## How to complete this task
When you answer, give every record back exactly as written.

## Collected data
*** Block opens ***

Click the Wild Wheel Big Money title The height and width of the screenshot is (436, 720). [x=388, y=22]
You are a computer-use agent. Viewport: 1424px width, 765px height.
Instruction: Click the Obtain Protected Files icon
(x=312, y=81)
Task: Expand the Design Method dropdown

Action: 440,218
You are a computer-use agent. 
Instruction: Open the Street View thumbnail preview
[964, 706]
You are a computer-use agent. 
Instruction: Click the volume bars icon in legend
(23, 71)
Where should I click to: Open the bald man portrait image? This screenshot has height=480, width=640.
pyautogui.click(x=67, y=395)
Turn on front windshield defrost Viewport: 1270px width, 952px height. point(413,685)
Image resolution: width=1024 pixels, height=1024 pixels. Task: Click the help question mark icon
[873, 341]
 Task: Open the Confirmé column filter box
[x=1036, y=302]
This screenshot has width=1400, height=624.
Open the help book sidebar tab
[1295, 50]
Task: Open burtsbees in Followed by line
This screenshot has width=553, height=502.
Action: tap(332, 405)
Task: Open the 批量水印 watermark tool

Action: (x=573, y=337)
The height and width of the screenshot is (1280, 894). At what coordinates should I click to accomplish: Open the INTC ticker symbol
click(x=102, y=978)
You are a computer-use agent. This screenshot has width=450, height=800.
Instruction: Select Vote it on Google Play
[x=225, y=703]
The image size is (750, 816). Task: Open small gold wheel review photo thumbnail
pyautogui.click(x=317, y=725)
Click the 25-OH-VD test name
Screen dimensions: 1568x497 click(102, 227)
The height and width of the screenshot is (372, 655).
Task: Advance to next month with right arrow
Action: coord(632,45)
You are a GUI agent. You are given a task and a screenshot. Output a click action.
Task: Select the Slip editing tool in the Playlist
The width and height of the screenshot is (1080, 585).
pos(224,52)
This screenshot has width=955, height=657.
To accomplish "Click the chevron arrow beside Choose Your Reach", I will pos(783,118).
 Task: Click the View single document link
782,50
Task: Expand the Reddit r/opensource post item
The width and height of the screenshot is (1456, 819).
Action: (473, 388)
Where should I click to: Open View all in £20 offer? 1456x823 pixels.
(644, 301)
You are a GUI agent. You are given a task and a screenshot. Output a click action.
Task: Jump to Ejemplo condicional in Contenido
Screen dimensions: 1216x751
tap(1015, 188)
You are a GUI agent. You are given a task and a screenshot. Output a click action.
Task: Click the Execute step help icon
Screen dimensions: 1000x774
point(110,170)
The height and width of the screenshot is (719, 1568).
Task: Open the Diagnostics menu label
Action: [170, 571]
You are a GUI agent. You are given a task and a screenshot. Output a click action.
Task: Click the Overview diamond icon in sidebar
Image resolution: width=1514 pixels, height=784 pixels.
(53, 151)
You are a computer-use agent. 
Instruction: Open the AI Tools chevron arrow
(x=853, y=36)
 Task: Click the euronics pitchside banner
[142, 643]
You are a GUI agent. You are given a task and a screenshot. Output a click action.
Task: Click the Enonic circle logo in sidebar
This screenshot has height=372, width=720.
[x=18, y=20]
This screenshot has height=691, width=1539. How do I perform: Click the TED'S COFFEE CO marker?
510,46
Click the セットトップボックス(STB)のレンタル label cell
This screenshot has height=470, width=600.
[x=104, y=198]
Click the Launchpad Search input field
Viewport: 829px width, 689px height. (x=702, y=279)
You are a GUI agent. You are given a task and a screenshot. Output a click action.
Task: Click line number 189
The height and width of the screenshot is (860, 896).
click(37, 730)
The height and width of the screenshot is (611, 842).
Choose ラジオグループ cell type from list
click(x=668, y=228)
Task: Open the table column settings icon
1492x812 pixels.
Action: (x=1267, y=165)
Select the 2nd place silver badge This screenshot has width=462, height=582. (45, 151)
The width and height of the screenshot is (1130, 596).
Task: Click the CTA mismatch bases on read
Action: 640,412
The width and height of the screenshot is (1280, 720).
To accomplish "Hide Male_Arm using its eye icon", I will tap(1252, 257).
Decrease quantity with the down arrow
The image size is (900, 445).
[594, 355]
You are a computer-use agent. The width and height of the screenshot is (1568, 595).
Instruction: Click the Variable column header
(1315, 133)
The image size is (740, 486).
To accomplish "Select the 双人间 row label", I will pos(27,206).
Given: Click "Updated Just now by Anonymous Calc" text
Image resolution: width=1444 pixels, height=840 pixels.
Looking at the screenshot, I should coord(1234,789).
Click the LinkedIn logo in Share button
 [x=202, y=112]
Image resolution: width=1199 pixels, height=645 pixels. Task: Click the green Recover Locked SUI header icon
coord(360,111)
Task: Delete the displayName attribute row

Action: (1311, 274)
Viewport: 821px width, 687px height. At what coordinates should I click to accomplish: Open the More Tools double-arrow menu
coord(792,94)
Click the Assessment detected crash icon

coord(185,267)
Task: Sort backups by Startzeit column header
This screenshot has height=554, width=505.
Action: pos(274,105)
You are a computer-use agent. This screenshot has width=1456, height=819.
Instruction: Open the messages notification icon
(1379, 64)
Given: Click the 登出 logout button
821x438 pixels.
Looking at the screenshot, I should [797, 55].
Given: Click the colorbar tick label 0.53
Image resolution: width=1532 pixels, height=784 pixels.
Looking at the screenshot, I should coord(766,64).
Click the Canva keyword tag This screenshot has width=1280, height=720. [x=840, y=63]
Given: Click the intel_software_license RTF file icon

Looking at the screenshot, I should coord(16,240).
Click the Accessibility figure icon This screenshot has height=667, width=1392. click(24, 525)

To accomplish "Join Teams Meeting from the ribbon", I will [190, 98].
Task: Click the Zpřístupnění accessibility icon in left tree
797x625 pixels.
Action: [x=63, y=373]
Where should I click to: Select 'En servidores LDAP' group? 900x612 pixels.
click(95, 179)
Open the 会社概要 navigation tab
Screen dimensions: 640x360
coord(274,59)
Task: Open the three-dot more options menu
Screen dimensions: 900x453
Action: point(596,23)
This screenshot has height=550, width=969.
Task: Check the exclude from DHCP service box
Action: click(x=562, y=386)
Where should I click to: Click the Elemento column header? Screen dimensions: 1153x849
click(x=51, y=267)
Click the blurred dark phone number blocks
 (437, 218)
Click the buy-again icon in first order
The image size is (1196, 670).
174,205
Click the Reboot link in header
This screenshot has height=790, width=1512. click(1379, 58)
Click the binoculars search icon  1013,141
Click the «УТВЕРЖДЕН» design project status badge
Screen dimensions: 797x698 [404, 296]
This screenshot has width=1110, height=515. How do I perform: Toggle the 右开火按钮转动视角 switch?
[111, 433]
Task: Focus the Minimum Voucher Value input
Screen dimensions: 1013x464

*** Block closes ***

## Reply to the task
Click the Wild Wheel Big Money title The height and width of the screenshot is (436, 720). [x=388, y=22]
You are a computer-use agent. Viewport: 1424px width, 765px height.
Instruction: Click the Obtain Protected Files icon
(x=312, y=81)
Task: Expand the Design Method dropdown

Action: 440,218
You are a computer-use agent. 
Instruction: Open the Street View thumbnail preview
[964, 706]
You are a computer-use agent. 
Instruction: Click the volume bars icon in legend
(23, 71)
Where should I click to: Open the bald man portrait image? This screenshot has height=480, width=640.
pyautogui.click(x=67, y=395)
Turn on front windshield defrost Viewport: 1270px width, 952px height. point(413,685)
Image resolution: width=1024 pixels, height=1024 pixels. Task: Click the help question mark icon
[873, 341]
 Task: Open the Confirmé column filter box
[x=1036, y=302]
This screenshot has width=1400, height=624.
Open the help book sidebar tab
[1295, 50]
Task: Open burtsbees in Followed by line
This screenshot has width=553, height=502.
Action: tap(332, 405)
Task: Open the 批量水印 watermark tool

Action: (x=573, y=337)
The height and width of the screenshot is (1280, 894). At what coordinates should I click to accomplish: Open the INTC ticker symbol
click(x=102, y=978)
You are a computer-use agent. This screenshot has width=450, height=800.
Instruction: Select Vote it on Google Play
[x=225, y=703]
The image size is (750, 816). Task: Open small gold wheel review photo thumbnail
pyautogui.click(x=317, y=725)
Click the 25-OH-VD test name
Screen dimensions: 1568x497 click(102, 227)
The height and width of the screenshot is (372, 655).
Task: Advance to next month with right arrow
Action: coord(632,45)
You are a GUI agent. You are given a task and a screenshot. Output a click action.
Task: Select the Slip editing tool in the Playlist
The width and height of the screenshot is (1080, 585).
pos(224,52)
This screenshot has width=955, height=657.
To accomplish "Click the chevron arrow beside Choose Your Reach", I will pos(783,118).
 Task: Click the View single document link
782,50
Task: Expand the Reddit r/opensource post item
The width and height of the screenshot is (1456, 819).
Action: (473, 388)
Where should I click to: Open View all in £20 offer? 1456x823 pixels.
(644, 301)
You are a GUI agent. You are given a task and a screenshot. Output a click action.
Task: Jump to Ejemplo condicional in Contenido
Screen dimensions: 1216x751
tap(1015, 188)
You are a GUI agent. You are given a task and a screenshot. Output a click action.
Task: Click the Execute step help icon
Screen dimensions: 1000x774
point(110,170)
The height and width of the screenshot is (719, 1568).
Task: Open the Diagnostics menu label
Action: [170, 571]
You are a GUI agent. You are given a task and a screenshot. Output a click action.
Task: Click the Overview diamond icon in sidebar
Image resolution: width=1514 pixels, height=784 pixels.
(53, 151)
You are a computer-use agent. 
Instruction: Open the AI Tools chevron arrow
(x=853, y=36)
 Task: Click the euronics pitchside banner
[142, 643]
You are a GUI agent. You are given a task and a screenshot. Output a click action.
Task: Click the Enonic circle logo in sidebar
This screenshot has height=372, width=720.
[x=18, y=20]
This screenshot has height=691, width=1539. How do I perform: Click the TED'S COFFEE CO marker?
510,46
Click the セットトップボックス(STB)のレンタル label cell
This screenshot has height=470, width=600.
[x=104, y=198]
Click the Launchpad Search input field
Viewport: 829px width, 689px height. (x=702, y=279)
You are a GUI agent. You are given a task and a screenshot. Output a click action.
Task: Click line number 189
The height and width of the screenshot is (860, 896).
click(37, 730)
The height and width of the screenshot is (611, 842).
Choose ラジオグループ cell type from list
click(x=668, y=228)
Task: Open the table column settings icon
1492x812 pixels.
Action: (x=1267, y=165)
Select the 2nd place silver badge This screenshot has width=462, height=582. (45, 151)
The width and height of the screenshot is (1130, 596).
Task: Click the CTA mismatch bases on read
Action: 640,412
The width and height of the screenshot is (1280, 720).
To accomplish "Hide Male_Arm using its eye icon", I will tap(1252, 257).
Decrease quantity with the down arrow
The image size is (900, 445).
[594, 355]
You are a computer-use agent. The width and height of the screenshot is (1568, 595).
Instruction: Click the Variable column header
(1315, 133)
The image size is (740, 486).
To accomplish "Select the 双人间 row label", I will pos(27,206).
Given: Click "Updated Just now by Anonymous Calc" text
Image resolution: width=1444 pixels, height=840 pixels.
Looking at the screenshot, I should coord(1234,789).
Click the LinkedIn logo in Share button
 [x=202, y=112]
Image resolution: width=1199 pixels, height=645 pixels. Task: Click the green Recover Locked SUI header icon
coord(360,111)
Task: Delete the displayName attribute row

Action: (1311, 274)
Viewport: 821px width, 687px height. At what coordinates should I click to accomplish: Open the More Tools double-arrow menu
coord(792,94)
Click the Assessment detected crash icon

coord(185,267)
Task: Sort backups by Startzeit column header
This screenshot has height=554, width=505.
Action: pos(274,105)
You are a computer-use agent. This screenshot has width=1456, height=819.
Instruction: Open the messages notification icon
(1379, 64)
Given: Click the 登出 logout button
821x438 pixels.
Looking at the screenshot, I should [797, 55].
Given: Click the colorbar tick label 0.53
Image resolution: width=1532 pixels, height=784 pixels.
Looking at the screenshot, I should coord(766,64).
Click the Canva keyword tag This screenshot has width=1280, height=720. [x=840, y=63]
Given: Click the intel_software_license RTF file icon

Looking at the screenshot, I should coord(16,240).
Click the Accessibility figure icon This screenshot has height=667, width=1392. click(24, 525)

To accomplish "Join Teams Meeting from the ribbon", I will [190, 98].
Task: Click the Zpřístupnění accessibility icon in left tree
797x625 pixels.
Action: [x=63, y=373]
Where should I click to: Select 'En servidores LDAP' group? 900x612 pixels.
click(95, 179)
Open the 会社概要 navigation tab
Screen dimensions: 640x360
coord(274,59)
Task: Open the three-dot more options menu
Screen dimensions: 900x453
Action: point(596,23)
This screenshot has height=550, width=969.
Task: Check the exclude from DHCP service box
Action: click(x=562, y=386)
Where should I click to: Click the Elemento column header? Screen dimensions: 1153x849
click(x=51, y=267)
Click the blurred dark phone number blocks
 (437, 218)
Click the buy-again icon in first order
The image size is (1196, 670).
174,205
Click the Reboot link in header
This screenshot has height=790, width=1512. click(1379, 58)
Click the binoculars search icon  1013,141
Click the «УТВЕРЖДЕН» design project status badge
Screen dimensions: 797x698 [404, 296]
This screenshot has width=1110, height=515. How do I perform: Toggle the 右开火按钮转动视角 switch?
[111, 433]
Task: Focus the Minimum Voucher Value input
Screen dimensions: 1013x464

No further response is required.